El escriba lo miró como embobado. Poco quedaba de Heny en aquella especie de espectro; si acaso su voz, y el sempiterno aire de seguridad que siempre había transmitido su amigo. Sin embargo era él; un nuevo Heny surgido desde las tinieblas del tiempo como parte de la pesadilla que Egipto entero parecía vivir.
Al reparar con más atención en él, Neferhor pudo fijarse en su atuendo y también en las insignias que le adornaban. Eran las de un oficial de la policía, y daban a su enjuto cuerpo un aire ciertamente amenazador, de severidad, capaz de infundir temor con facilidad.
Al escriba la piel de su viejo amigo se le antojó acartonada, y cuando examinó su semblante apreció que era la viva expresión del sufrimiento contenido. Ni la sonrisa que tan bien recordaba tenía sitio en aquel rostro. Ahora este esbozaba una mueca sardónica que le daba un aire espeluznante; y luego estaba su mirada, feroz y al mismo tiempo implacable, en la que se traslucía todo el odio que albergaba en su corazón. La vida lo había tratado mal, y Heny no se molestaba en disimularlo.

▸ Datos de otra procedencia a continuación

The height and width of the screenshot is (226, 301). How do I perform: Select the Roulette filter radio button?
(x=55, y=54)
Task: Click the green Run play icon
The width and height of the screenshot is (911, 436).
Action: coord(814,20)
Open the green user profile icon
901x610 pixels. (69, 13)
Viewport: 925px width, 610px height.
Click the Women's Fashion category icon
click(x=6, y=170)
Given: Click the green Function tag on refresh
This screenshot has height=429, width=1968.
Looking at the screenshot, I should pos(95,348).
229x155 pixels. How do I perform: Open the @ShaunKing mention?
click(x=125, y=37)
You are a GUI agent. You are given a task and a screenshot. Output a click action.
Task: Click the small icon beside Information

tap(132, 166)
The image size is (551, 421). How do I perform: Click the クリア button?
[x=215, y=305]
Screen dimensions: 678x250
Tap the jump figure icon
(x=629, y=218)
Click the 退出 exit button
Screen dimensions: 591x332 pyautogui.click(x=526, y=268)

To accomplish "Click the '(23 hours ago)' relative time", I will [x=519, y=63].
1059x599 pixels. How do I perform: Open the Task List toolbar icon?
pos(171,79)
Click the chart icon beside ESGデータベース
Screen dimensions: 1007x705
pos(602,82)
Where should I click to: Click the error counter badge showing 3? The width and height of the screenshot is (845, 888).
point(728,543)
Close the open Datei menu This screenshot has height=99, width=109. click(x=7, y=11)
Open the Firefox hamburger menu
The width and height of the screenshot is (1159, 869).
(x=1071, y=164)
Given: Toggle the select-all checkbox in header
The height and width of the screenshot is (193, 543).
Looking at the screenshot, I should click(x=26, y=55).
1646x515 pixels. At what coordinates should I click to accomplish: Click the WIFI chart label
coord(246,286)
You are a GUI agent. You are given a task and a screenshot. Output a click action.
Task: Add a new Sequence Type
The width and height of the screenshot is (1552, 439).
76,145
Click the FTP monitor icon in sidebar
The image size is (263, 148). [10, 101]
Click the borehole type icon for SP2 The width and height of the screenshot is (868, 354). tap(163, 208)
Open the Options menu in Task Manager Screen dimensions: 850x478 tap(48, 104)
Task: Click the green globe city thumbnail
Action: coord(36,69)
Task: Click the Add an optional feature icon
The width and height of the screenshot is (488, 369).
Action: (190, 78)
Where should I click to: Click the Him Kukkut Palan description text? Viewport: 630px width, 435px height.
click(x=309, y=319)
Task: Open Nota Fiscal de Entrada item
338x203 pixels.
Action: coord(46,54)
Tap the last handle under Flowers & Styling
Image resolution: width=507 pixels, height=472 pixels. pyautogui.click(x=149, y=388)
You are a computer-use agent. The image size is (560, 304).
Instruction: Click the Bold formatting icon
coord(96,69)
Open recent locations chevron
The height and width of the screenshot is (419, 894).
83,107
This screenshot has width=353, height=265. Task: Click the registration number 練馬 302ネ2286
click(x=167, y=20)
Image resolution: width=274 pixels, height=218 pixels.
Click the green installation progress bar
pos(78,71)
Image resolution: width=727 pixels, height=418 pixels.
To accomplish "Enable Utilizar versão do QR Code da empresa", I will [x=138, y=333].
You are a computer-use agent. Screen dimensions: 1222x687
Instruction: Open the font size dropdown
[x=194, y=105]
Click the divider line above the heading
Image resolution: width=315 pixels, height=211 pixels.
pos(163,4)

Sin poder evitarlo, Neferhor se sintió invadido por un sentimiento de culpabilidad que le atenazó por completo.
—Nunca imaginé que podría encontrarte aquí —se atrevió a decir, por fin, el escriba.
—¿Quieres decir en casa de tus padres? Bueno, la mía me fue arrebatada hace mucho, como tantas otras cosas, como tú bien sabes —se apresuró a contestar Heny.
Neferhor guardó silencio y al punto adoptó su habitual máscara impenetrable, al tiempo que se reponía de la primera impresión.